Cinema com Rapadura

OPINIÃO   sábado, 11 de abril de 2009

Reflexos da Inocência

Se Daniel Craig queria sair do estereótipo “Jamesbondiano”, este ainda não é o filme que lhe garantirá tal feito. Mesmo apresentando uma narrativa redondinha e com bons momentos aqui e acolá, o primeiro longa de Baillie Walsh fica aquém do que poderia ser, embora apresente um personagem honesto, como há tempos não se vê na telona.

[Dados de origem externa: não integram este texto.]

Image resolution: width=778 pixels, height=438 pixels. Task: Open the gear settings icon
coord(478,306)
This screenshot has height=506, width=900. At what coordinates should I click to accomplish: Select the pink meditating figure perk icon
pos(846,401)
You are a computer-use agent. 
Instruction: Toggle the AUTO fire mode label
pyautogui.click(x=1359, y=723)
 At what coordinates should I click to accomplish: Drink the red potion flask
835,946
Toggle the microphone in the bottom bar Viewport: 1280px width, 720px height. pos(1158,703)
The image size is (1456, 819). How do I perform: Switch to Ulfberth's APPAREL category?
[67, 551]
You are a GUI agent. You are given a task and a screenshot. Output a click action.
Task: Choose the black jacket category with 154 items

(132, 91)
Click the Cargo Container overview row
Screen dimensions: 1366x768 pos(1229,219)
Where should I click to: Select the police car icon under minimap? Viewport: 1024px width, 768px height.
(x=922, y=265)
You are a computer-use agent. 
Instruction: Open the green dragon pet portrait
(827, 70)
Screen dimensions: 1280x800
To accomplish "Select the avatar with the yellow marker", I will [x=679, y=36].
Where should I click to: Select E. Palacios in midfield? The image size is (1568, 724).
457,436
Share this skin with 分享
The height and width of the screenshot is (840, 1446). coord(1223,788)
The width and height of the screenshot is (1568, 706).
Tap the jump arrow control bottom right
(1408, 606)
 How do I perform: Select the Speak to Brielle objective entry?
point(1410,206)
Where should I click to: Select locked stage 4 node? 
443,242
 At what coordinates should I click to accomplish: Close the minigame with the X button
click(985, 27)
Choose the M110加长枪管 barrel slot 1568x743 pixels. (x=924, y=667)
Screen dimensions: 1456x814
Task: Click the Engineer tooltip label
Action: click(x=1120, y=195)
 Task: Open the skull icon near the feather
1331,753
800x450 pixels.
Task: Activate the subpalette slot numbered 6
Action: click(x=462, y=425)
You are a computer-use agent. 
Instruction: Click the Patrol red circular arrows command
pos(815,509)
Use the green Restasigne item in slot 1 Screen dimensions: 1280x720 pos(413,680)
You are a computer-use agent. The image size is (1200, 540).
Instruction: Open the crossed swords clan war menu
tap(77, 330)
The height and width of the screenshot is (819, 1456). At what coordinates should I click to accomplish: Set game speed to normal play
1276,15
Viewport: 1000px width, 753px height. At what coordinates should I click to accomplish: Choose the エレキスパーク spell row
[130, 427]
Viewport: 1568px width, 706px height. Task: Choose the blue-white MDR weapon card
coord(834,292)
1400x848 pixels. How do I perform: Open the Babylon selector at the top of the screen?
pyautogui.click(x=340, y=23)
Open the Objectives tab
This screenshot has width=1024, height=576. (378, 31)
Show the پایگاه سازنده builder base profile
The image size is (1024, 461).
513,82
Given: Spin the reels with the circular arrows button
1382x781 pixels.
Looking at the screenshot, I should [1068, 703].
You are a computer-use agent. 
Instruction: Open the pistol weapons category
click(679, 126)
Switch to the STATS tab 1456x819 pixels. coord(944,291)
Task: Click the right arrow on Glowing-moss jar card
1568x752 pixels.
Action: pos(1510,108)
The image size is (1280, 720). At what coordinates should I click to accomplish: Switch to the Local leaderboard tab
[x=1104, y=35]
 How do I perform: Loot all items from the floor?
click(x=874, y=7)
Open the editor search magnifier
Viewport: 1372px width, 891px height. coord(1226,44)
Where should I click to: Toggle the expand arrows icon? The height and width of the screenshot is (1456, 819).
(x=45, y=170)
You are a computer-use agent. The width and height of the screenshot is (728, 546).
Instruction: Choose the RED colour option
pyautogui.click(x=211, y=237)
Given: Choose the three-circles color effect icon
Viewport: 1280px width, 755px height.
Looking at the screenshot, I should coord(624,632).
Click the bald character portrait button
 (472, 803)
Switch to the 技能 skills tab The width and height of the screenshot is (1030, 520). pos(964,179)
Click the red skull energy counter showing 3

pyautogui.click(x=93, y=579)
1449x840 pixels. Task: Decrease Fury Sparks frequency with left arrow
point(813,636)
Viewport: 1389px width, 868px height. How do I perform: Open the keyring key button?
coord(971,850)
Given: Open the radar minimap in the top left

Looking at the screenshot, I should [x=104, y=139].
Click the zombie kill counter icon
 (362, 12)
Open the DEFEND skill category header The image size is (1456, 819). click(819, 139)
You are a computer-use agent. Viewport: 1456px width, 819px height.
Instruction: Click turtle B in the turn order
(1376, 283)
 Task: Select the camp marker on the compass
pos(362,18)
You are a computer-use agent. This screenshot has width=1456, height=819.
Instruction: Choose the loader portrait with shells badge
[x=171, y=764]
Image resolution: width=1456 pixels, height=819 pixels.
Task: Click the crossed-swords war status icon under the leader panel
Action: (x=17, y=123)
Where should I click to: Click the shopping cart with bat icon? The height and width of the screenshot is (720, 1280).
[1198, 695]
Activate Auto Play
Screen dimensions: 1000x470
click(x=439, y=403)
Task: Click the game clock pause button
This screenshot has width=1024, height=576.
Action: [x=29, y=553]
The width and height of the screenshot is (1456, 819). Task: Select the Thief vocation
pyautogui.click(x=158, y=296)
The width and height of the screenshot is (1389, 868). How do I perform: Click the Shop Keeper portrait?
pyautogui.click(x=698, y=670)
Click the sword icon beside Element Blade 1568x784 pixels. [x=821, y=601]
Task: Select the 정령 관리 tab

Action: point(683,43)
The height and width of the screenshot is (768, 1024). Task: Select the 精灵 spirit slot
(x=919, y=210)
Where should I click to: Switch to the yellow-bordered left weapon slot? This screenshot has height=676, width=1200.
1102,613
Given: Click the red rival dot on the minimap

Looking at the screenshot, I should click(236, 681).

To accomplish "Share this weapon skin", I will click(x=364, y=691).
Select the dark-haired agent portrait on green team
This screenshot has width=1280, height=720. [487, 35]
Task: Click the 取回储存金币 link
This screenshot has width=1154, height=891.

“Reflexos da Inocência” é um filme de iniciação para seus maiores envolvidos. Este é o primeiro longa de Baillie Walsh, que vem de uma carreira bem sucedida em videoclipes. Para o ator Daniel Craig, o filme também tem um gosto novo, já que é o seu primeiro trabalho como produtor. Tratando-se de uma estreia, ambos se saíram bem ao contar uma história que, apesar de não ser nenhuma novidade, chama a atenção pela estética cuidadosa, ótimas atuações e referências musicais.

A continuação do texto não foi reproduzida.